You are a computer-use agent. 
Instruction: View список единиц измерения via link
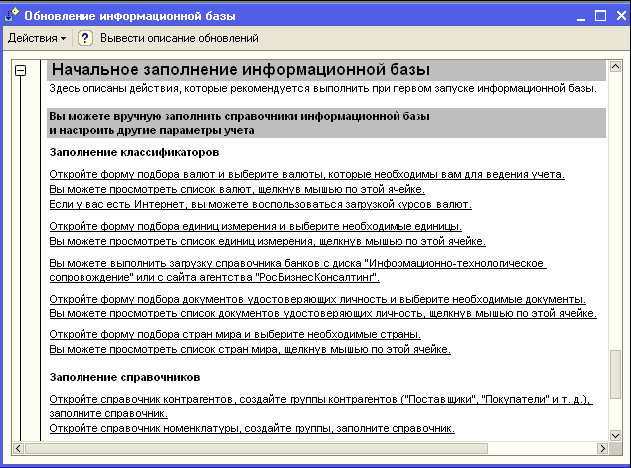click(267, 241)
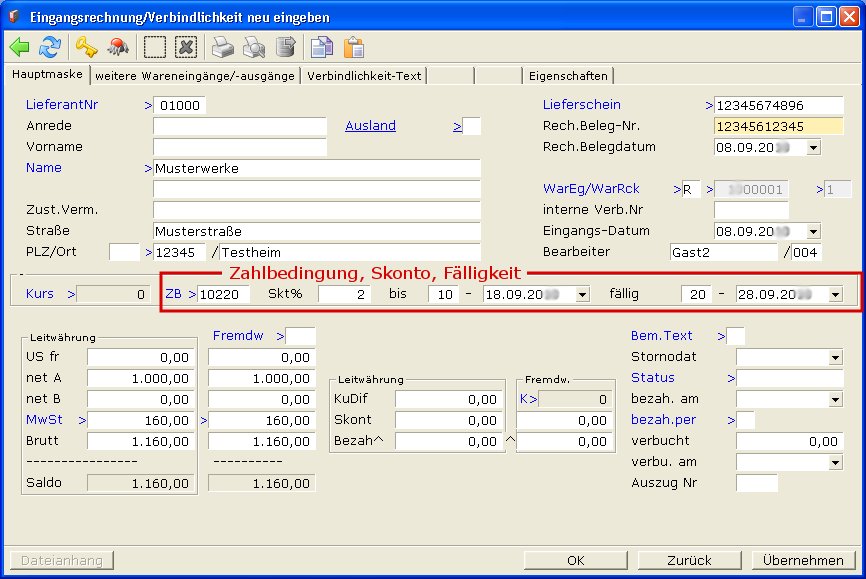Open print preview with magnifier icon
Viewport: 866px width, 579px height.
click(x=255, y=47)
:::
Render each line of the entries above as a JSON list of strings, one string per line and with blank lines omitted, and leave the pictures out of the answer.

[
  "You are a computer-use agent. ",
  "Instruction: View список единиц измерения via link",
  "click(267, 241)",
  "Open print preview with magnifier icon",
  "Viewport: 866px width, 579px height.",
  "click(x=255, y=47)"
]